A lot of persuasion is still required. However, I am confident that the strength of our arguments will ultimately prevail among members of Parliament.
The Federal Administration is currently drawing up a consultation draft. On this basis, the Federal Council will send draft legislation and its report to Parliament. If Parliament approves the amendment, the bill could enter into force in 2021. In the event that a referendum is required, it would probably take a year longer.
We have a clear strategic goal: we want to become the number one digital retail bank in Switzerland. To ensure that we are technically ready for digitization, we modernized our core banking system over Easter weekend 2018. This was a Herculean task that we were able to master thanks to great commitment from our employees and partners. Equally importantly, the modernization enabled us to prove that we have the ability to implement major, highly complex projects with pinpoint accuracy. That is a significant strength, given the demands placed on us by the accelerating pace of global change.
We have already implemented numerous measures in our operational business to make PostFinance fit for the future. On the income side, we are reducing our dependence on interest operations by investing in new business areas such as digital investment and platform business. On the expense side, we are systematically harnessing savings potential and reducing our costs through measures such as automating and digitizing processes.
In the middle of last year, we announced that up to 500 full-time positions would be lost by the end of 2020. Most of these can be absorbed by natural staff turnover. Nevertheless, we will not be able to avoid additional redundancies. This is a painful decision, but it is unavoidable if we are to ensure the long-term competitiveness and successful continuity of PostFinance. This is clear from the major decline in the result in the past financial year. At the same time, however, we are pushing ahead with innovations and building up staff in new areas.
Yes, we see great potential in the platform business. That is why we launched Valuu at the end of January 2019. Valuu is the first fully digital brokerage, comparison and sign- up platform for mortgages. We are confident that mortgage brokering meets a genuine demand and is therefore also relevant to potential mortgage customers.
There are already comparison platforms for mortgages, but they either rely on a physical branch or agency model, or compare only interest rates. Valuu is the only platform which guides mortgage seekers through the entire process end-to-end in a digital channel, including the option of taking out mortgages online.
Our market analysis has revealed that mort- gage customers associate financing solutions with banks. We have built on this finding. Other banks in Switzerland have little interest in operating this kind of platform as it would cannibalize their own mortgage business. By contrast, PostFinance possesses all of the required expertise, but does not have any significant mortgage business due to the lending prohibition. This makes us the only bank in Switzerland that can operate such a platform without a conflict of interest.
The digital trend indicates that new and different business models will become established on the market in future. Take the music industry, for example. In the past, we all bought CDs. Now, we use streaming services. Similar changes can also be seen in the banking sector.
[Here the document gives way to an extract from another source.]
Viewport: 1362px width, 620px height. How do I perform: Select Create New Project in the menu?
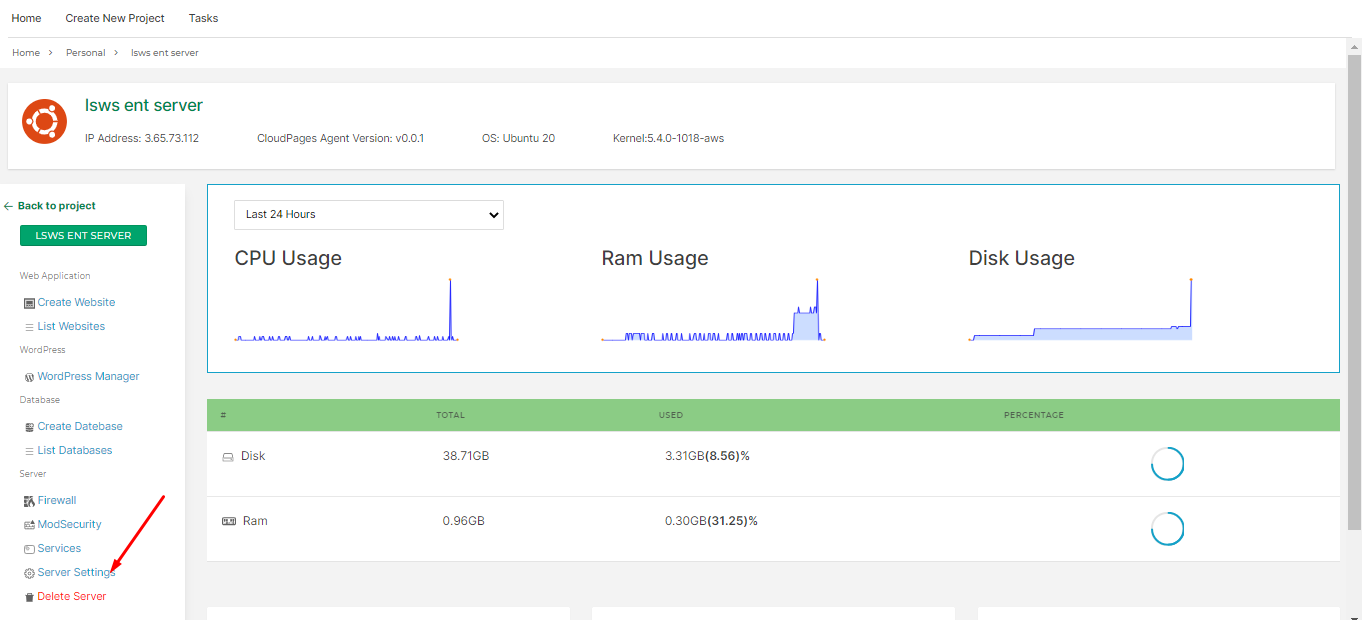(x=114, y=17)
We want to play an active role in shaping digitization in the banking sector and launch development opportunities and potential disruptions under our own initiative, instead of adopting a wait-and-see approach.
All of our innovations are designed to make it as easy as possible for our customers to manage their money and their financial affairs in general. Last autumn, we launched the “self-service hub” in the PostFinance App. This allows our customers to manage their PostFinance Card completely digitally with their smartphones. This year, we will be introducing a new login procedure for e-finance that works with facial recognition or fingerprints.